Population growth is expected to decline to 1.5% in 2025, and further to 0.5% annually in 2026 and 2027.

Inflation trends and broader measures

Earlier this month, the Bank said it has started to monitor a broader range of indicators—beyond core inflation—to gauge underlying price pressures.

Although core inflation has remained near 3% the Bank estimates underlying inflation closer to 2.5%, and said momentum has been easing.

The outlook projects year-over-year core inflation at 3.2% in the third quarter and 2.9% in the fourth.

By late 2026, it is expected to ease to 2.3%, and reach 2.1% by the end of 2027. Headline inflation is forecast to be 2.0% by the end of 2025, before inching up to 2.2% in 2026.

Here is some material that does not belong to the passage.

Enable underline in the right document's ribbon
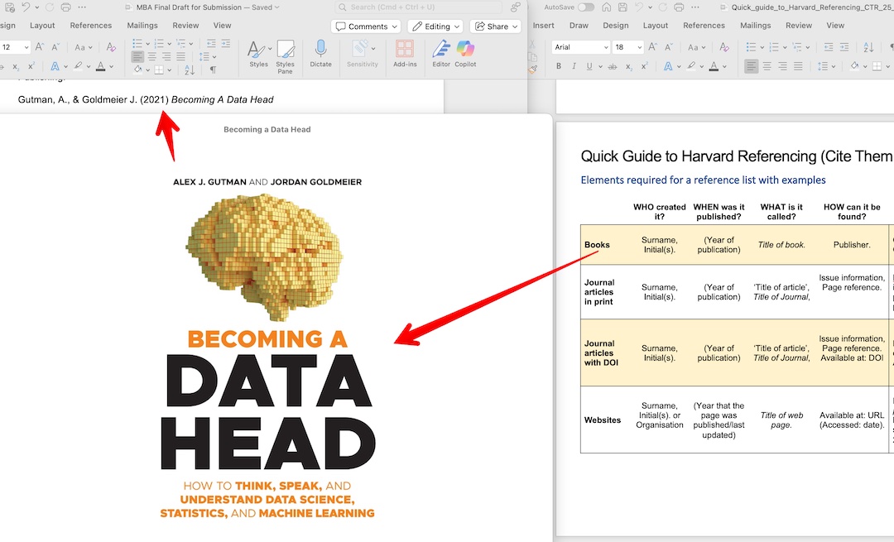 coord(589,65)
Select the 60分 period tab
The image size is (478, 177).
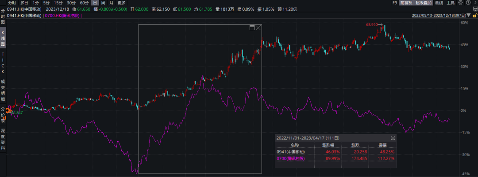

Fiscal policy could influence next steps

The rate decision comes less than a week before the federal government’s upcoming November 4 budget, which Prime Minister Mark Carney has described as featuring “generational” investments designed to help Canada adapt to the evolving global trade environment.

“As we always do, we will take on board the new fiscal outlook in our projections,” Macklem said. “It’s going to be less about every specific measure, more about the add-up—how it fits together and what the implications are for both demand and supply in the economy.”

The Bank’s projections assume that tariff revenues collected by the federal government will be redistributed—partly to affected businesses and partly to households.

Andrew Hencic, senior economist at Toronto-Dominion Bank, said a pause in rate cuts would make sense in this environment.

“Prime Minister Mark Carney is expected to chart out a vision for the economy to offset some of the structural change the bank is unable to address,” Hencic noted in a report, adding that new fiscal measures could represent an upside risk to inflation.